I understand that in Tagalog, "bakit" means "why". 

I was trying to translate this whole stanza but to no avail. I hope you guys could help me. Thank you. 

* Bakit hanap-hanap kita?
 Bakit hindi nagsasawa
 Sa puso ko’y laging ikaw
 Laging nais na matanaw*


----------



## Cracker Jack

Seb_K said:


> Hey guys.
> 
> I understand that in Tagalog, "bakit" means "why".
> 
> I was trying to translate this whole stanza but to no avail. I hope you guys could help me. Thank you.
> 
> *Bakit hanap-hanap kita? *
> *Bakit hindi nagsasawa        *
> *Sa puso ko’y laging ikaw     *
> *Laging nais na matanaw*


 

*Why do I always look for you?*
*Why do I not get fed up *
*You're always in my heart*
*Always wanting to see you*


----------



## Seb_K

Cracker Jack, thanks for the help!

I do appreciate.


----------



## MariadeManila

Seb, that's part of a song...right?


----------



## Seb_K

Yes, it's called "Bakit" by Rachelle Ann Go. I love that song. 

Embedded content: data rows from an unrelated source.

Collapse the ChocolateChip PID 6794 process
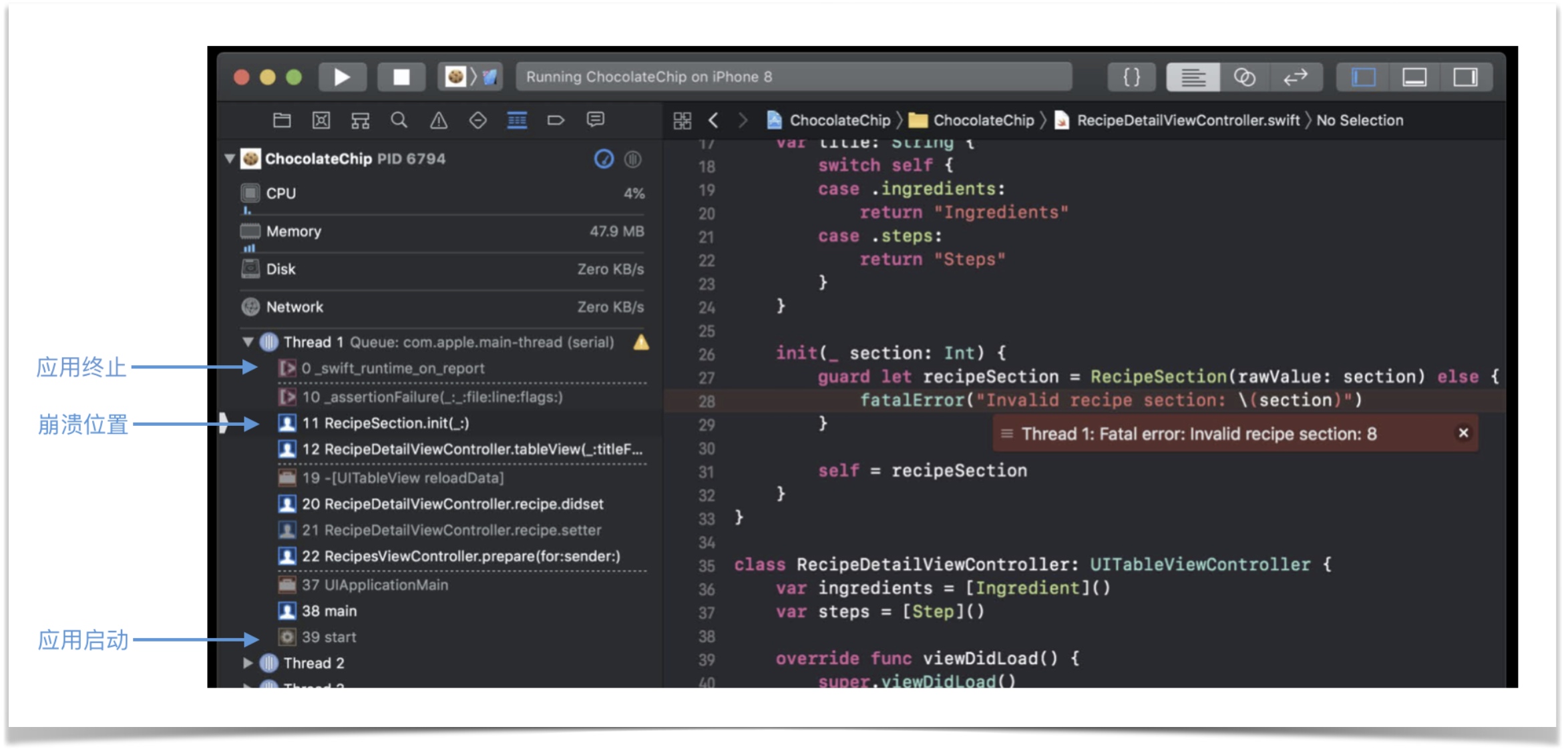This screenshot has width=1568, height=753. 230,159
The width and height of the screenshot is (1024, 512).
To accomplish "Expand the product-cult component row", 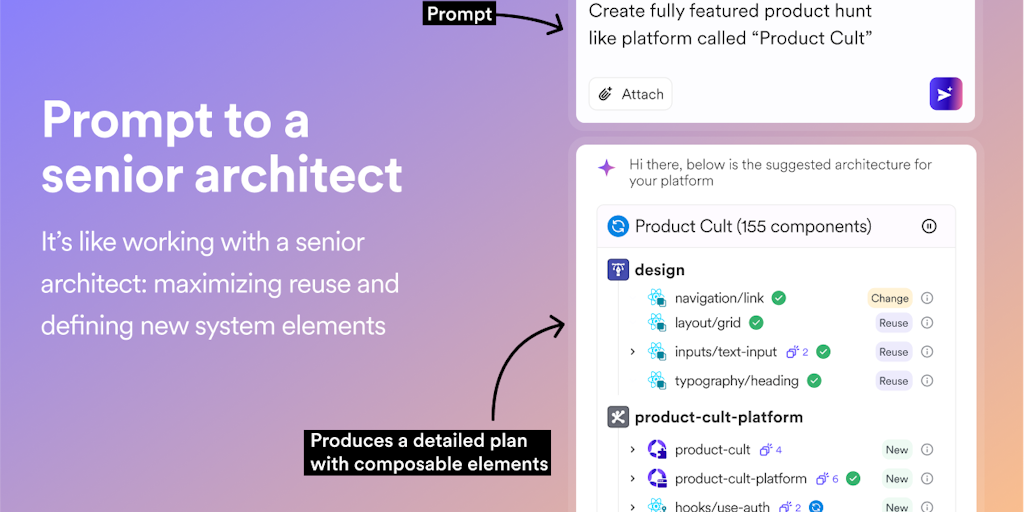I will (x=633, y=450).
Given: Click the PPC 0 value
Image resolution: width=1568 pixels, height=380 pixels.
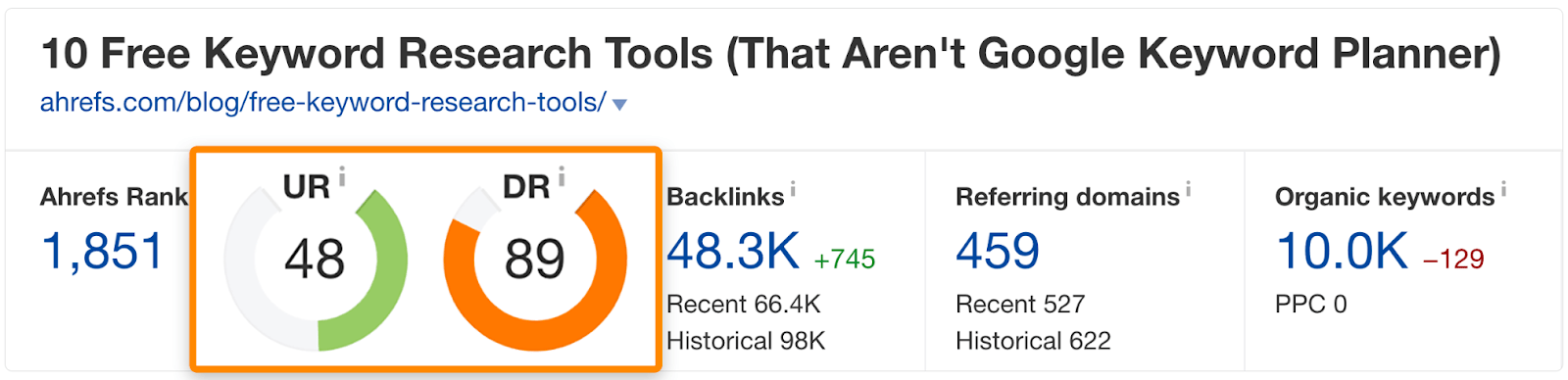Looking at the screenshot, I should point(1311,305).

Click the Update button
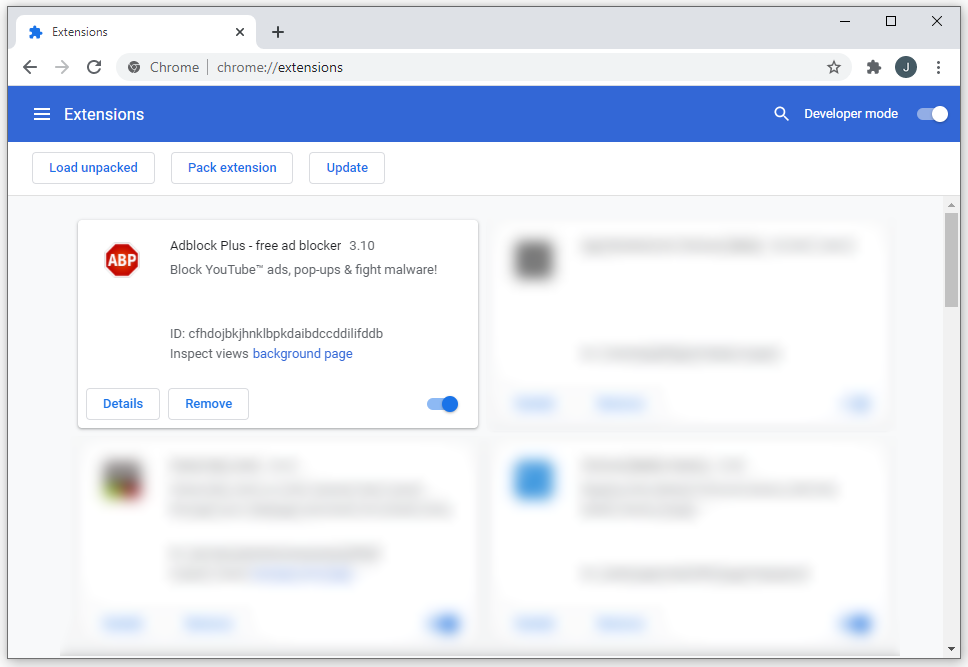tap(347, 168)
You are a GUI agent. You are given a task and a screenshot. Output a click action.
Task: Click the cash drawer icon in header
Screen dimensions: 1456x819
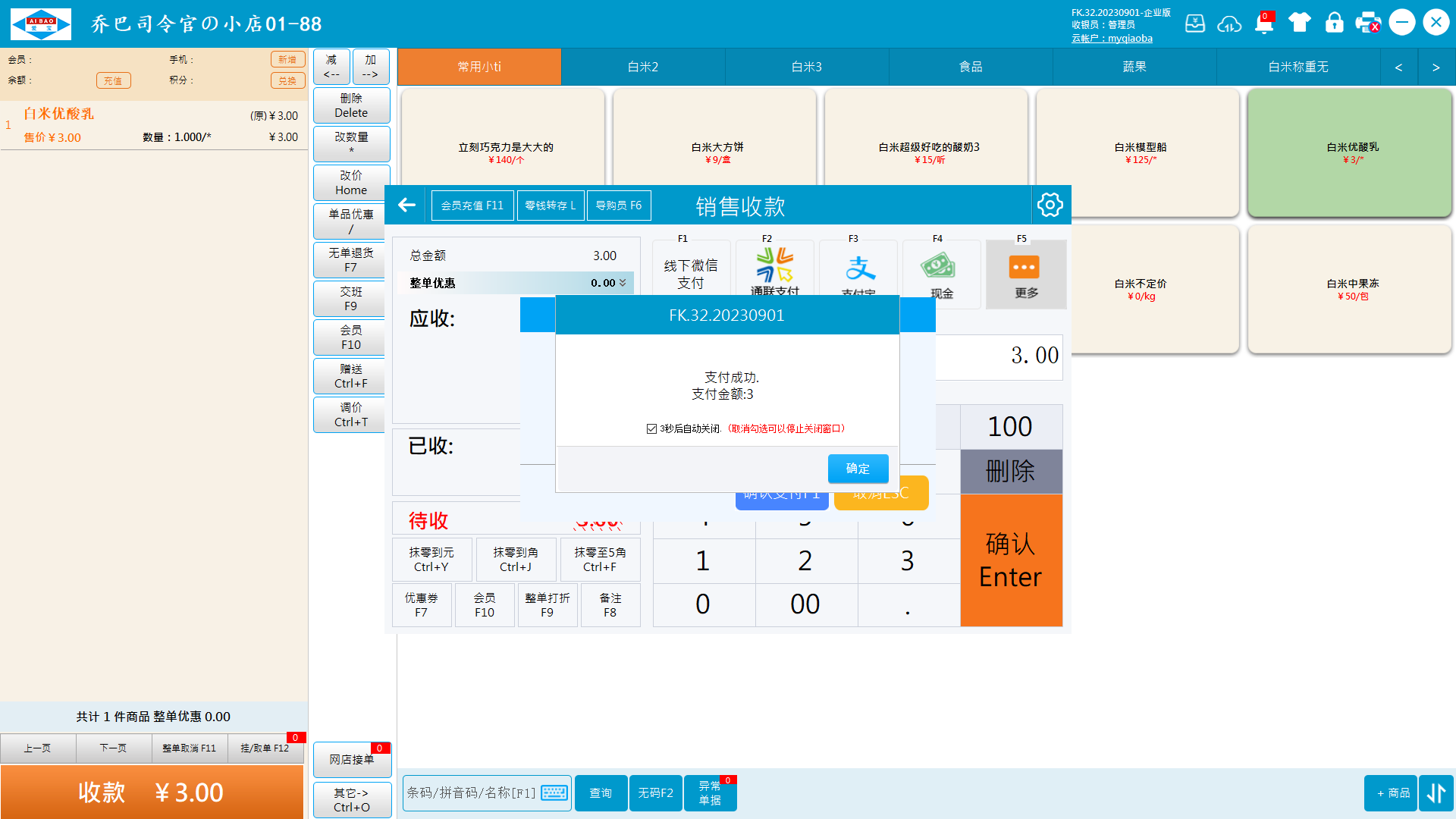[1195, 23]

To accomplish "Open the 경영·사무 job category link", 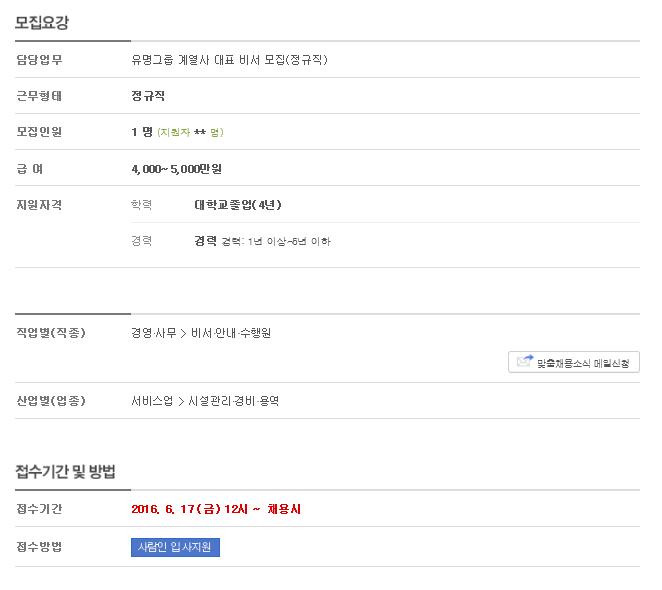I will 153,333.
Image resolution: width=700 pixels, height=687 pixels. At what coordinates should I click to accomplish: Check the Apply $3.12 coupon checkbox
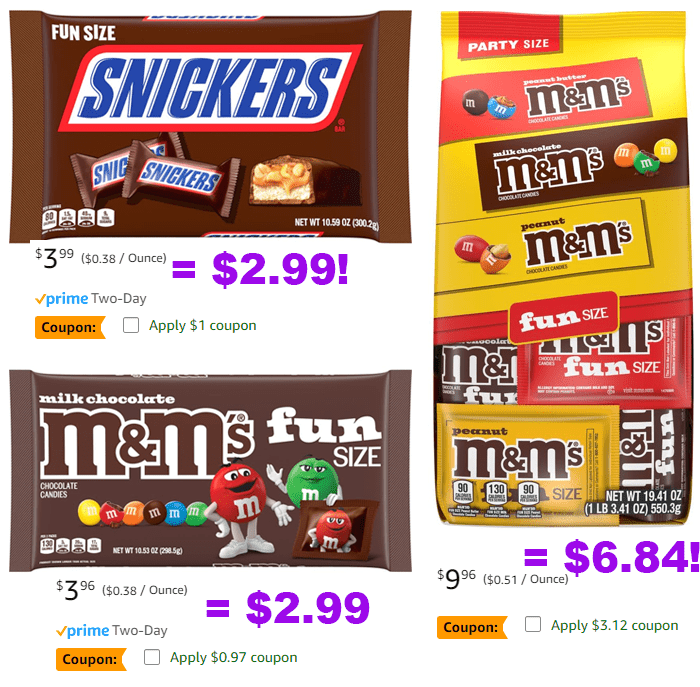tap(533, 624)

I am still trying to look for the translation of this song "Bato Sa Buhangin" ... Classic. But then it's hard to find. 

By the way, what does this mean ...

"May gusto ko itanong sayo, nakakatakot naman itanong."


----------



## Cracker Jack

Seb_K said:


> "May gusto ko itanong sayo, nakakatakot naman itanong."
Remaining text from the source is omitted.